Twain, Mark - from Mental Telegraphy 01
Type of Spiritual Experience
A description of the experience
Mental Telegraphy (extract)
Mark Twain, 1891
May, '78. - Another of those apparently trifling things has happened to me which puzzle and perplex all men every now and then, keep them thinking an hour or two, and leave their minds barren of explanation or solution at last. Here it is - and it looks inconsequential enough, I am obliged to say.
A few days ago I said: "It must be that Frank Millet doesn't know we are in Germany, or he would have written long before this. I have been on the point of dropping him a line at least a dozen times during the past six weeks, but I always decided to wait a day or two longer, and see if we shouldn't hear from him. But now I will write." And so I did. I directed the letter to Paris, and thought, "Now we shall hear from him before this letter is fifty miles from Heidelberg - it always happens so."
True enough; but why should it? That is the puzzling part of it. We are always talking about letters "crossing" each other, for that is one of the very commonest accidents of this life. We call it "accident," but perhaps we misname it. We have the instinct a dozen times a year that the letter we are writing is going to "cross" the other person's letter; and if the reader will rack his memory a little he will recall the fact that this presentiment had strength enough to it to make him cut his letter down to a decided briefness, because it would be a waste of time to write a letter which was going to "cross," and hence be a useless letter. I think that in my experience this instinct has generally come to me in cases where I had put off my letter a good while in the hope that the other person would write.
Yes, as I was saying, I had waited five or six weeks; then I wrote but three lines, because I felt and seemed to know that a letter from Millet would cross mine.
And so it did. He wrote the same day that I wrote.

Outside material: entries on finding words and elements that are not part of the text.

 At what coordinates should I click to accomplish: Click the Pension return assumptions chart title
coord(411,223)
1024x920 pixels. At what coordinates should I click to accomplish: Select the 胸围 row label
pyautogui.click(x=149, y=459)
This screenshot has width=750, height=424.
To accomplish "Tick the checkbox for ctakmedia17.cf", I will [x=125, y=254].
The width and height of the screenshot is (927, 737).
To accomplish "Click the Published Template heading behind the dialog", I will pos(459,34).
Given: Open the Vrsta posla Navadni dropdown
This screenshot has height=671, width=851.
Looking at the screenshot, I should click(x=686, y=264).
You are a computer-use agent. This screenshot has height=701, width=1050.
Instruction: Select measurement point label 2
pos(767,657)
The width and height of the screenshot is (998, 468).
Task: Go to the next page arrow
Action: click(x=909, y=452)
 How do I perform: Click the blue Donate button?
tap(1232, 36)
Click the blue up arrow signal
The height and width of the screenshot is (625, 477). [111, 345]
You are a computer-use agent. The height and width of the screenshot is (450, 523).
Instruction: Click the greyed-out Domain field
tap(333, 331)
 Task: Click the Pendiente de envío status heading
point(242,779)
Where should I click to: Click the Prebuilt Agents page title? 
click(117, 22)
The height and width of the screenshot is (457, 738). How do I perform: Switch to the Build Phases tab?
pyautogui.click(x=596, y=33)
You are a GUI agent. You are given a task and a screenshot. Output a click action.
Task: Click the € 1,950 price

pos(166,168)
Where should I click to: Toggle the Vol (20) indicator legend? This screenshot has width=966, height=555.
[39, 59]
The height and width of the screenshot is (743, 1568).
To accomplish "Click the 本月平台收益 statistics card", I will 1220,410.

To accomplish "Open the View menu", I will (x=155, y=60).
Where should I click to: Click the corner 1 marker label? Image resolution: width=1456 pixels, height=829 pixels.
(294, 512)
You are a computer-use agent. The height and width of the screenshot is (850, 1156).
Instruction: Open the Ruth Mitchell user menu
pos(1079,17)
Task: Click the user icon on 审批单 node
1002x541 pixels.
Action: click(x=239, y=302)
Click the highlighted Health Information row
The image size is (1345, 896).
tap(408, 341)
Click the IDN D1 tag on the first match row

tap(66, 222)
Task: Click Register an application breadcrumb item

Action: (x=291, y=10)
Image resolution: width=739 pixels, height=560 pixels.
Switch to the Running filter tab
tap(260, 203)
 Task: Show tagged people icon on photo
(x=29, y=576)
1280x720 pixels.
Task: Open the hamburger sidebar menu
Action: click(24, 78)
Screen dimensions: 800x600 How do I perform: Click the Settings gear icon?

The letters crossed each other. His letter went to Berlin, care of the American minister, who sent it to me. In this letter Millet said he had been trying for six weeks to stumble upon somebody who knew my German addres, and at last the idea had occured to him that a letter sent to the care of the embassy at Berlin might possibly find me. Maybe it was an "accident" that he finally determined to write me at the same moment that I finally determined to write him, but I think not.
With me the most irritating thing has been to wait a tedious time in a purely business matter, hoping that the other party will do the writing, and then sit down and do it myself, perfectly satisfied that that other man is sitting down at the same moment to write a letter which will "cross" mine. And yet one must go on writing, just the same; because if you get up from your table and postpone, that other man will do the same thing, exactly as if you two were harnessed together like the Siamese twins, and must duplicate each other's movements.